- Written request 1 -
List each distinct word or name written entirely in capital letters in the mailing-list message below, once each, in order of first appearance.

====== Source text ======

> On Jul 25, 2023, at 6:19 AM, Li Feng <fen...@smartx.com> wrote:
> 
> Thanks for your comments.
> 
>> 2023年7月25日 上午1:21,Raphael Norwitz <raphael.norw...@nutanix.com> 写道:
>> 
>> Very excited to see this. High level looks good modulo a few small things.
>> 
>> My major concern is around existing vhost-user-scsi backends which don’t 
>> support VHOST_USER_PROTOCOL_F_INFLIGHT_SHMFD. IMO we should hide the 
>> reconnect behavior behind a VHOST_USER_PROTOCOL_F_INFLIGHT_SHMFD check. We 
>> may want to do the same for vhost-user-blk.
>> 
>> The question is then what happens if the check is false. IIUC without an 
>> inflight FD, if a device processes requests out of order, it’s not safe to 
>> continue execution on reconnect, as there’s no way for the backend to know 
>> how to replay IO. Should we permanently wedge the device or have QEMU fail 
>> out? May be nice to have a toggle for this.

======

- Written request 2 -
Echo the entries line for line, beginning at the line that contains "Where should I click to: Click" and stopping after the final line of the entries.

====== Input data ======

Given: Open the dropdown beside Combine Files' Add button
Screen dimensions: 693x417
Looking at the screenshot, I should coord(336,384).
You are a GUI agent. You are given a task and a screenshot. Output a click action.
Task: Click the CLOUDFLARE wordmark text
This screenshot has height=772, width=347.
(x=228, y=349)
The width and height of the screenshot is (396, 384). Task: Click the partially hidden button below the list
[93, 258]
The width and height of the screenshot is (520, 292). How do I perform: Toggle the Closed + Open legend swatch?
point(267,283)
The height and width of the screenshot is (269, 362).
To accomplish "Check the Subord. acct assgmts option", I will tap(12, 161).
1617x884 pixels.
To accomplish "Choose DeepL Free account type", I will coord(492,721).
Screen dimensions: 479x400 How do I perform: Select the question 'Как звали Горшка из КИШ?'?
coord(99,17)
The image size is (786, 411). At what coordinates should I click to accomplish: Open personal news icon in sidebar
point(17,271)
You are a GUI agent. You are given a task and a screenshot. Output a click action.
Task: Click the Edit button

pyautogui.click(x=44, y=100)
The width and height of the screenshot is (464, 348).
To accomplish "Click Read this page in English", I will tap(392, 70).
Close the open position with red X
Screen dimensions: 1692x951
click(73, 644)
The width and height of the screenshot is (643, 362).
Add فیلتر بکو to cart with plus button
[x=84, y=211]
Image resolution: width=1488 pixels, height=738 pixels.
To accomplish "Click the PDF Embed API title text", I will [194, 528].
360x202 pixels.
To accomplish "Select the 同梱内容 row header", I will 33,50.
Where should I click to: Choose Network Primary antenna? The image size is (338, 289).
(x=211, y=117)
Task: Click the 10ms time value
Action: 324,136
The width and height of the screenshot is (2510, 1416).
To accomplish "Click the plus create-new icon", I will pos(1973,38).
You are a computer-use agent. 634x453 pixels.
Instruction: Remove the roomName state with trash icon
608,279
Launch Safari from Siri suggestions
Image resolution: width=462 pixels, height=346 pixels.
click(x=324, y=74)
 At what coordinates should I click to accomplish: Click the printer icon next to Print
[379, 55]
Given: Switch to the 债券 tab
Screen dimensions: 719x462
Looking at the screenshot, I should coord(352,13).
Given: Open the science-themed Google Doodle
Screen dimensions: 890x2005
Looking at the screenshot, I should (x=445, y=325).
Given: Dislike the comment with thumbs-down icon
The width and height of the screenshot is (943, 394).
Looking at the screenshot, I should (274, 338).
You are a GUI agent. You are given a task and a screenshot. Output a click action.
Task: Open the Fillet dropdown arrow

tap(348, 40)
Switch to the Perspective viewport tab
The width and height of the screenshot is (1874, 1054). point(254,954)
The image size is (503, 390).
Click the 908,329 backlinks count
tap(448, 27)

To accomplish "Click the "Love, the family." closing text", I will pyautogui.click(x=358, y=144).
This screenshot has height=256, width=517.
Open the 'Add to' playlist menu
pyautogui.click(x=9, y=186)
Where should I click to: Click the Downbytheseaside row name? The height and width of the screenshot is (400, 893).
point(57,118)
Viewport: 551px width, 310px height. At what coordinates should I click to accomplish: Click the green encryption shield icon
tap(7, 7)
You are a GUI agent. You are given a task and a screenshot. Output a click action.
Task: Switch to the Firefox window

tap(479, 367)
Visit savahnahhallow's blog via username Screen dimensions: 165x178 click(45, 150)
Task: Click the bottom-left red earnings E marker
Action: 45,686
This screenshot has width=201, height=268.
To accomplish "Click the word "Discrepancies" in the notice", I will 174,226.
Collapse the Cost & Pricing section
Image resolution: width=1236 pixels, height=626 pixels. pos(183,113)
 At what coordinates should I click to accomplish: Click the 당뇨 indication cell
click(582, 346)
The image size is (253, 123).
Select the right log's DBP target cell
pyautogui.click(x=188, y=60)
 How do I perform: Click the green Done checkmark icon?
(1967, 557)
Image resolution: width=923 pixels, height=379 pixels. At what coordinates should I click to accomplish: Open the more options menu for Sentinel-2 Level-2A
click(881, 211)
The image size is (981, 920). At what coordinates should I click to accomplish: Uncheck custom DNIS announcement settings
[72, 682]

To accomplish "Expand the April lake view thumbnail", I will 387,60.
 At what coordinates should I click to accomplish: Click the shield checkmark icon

======

- Answer 1 -
AM
VHOST_USER_PROTOCOL_F_INFLIGHT_SHMFD
IMO
IIUC
FD
IO
QEMU

- Answer 2 -
Where should I click to: Click the Downbytheseaside row name? The height and width of the screenshot is (400, 893).
point(57,118)
Viewport: 551px width, 310px height. At what coordinates should I click to accomplish: Click the green encryption shield icon
tap(7, 7)
You are a GUI agent. You are given a task and a screenshot. Output a click action.
Task: Switch to the Firefox window

tap(479, 367)
Visit savahnahhallow's blog via username Screen dimensions: 165x178 click(45, 150)
Task: Click the bottom-left red earnings E marker
Action: 45,686
This screenshot has width=201, height=268.
To accomplish "Click the word "Discrepancies" in the notice", I will 174,226.
Collapse the Cost & Pricing section
Image resolution: width=1236 pixels, height=626 pixels. pos(183,113)
 At what coordinates should I click to accomplish: Click the 당뇨 indication cell
click(582, 346)
The image size is (253, 123).
Select the right log's DBP target cell
pyautogui.click(x=188, y=60)
 How do I perform: Click the green Done checkmark icon?
(1967, 557)
Image resolution: width=923 pixels, height=379 pixels. At what coordinates should I click to accomplish: Open the more options menu for Sentinel-2 Level-2A
click(881, 211)
The image size is (981, 920). At what coordinates should I click to accomplish: Uncheck custom DNIS announcement settings
[72, 682]

To accomplish "Expand the April lake view thumbnail", I will 387,60.
 At what coordinates should I click to accomplish: Click the shield checkmark icon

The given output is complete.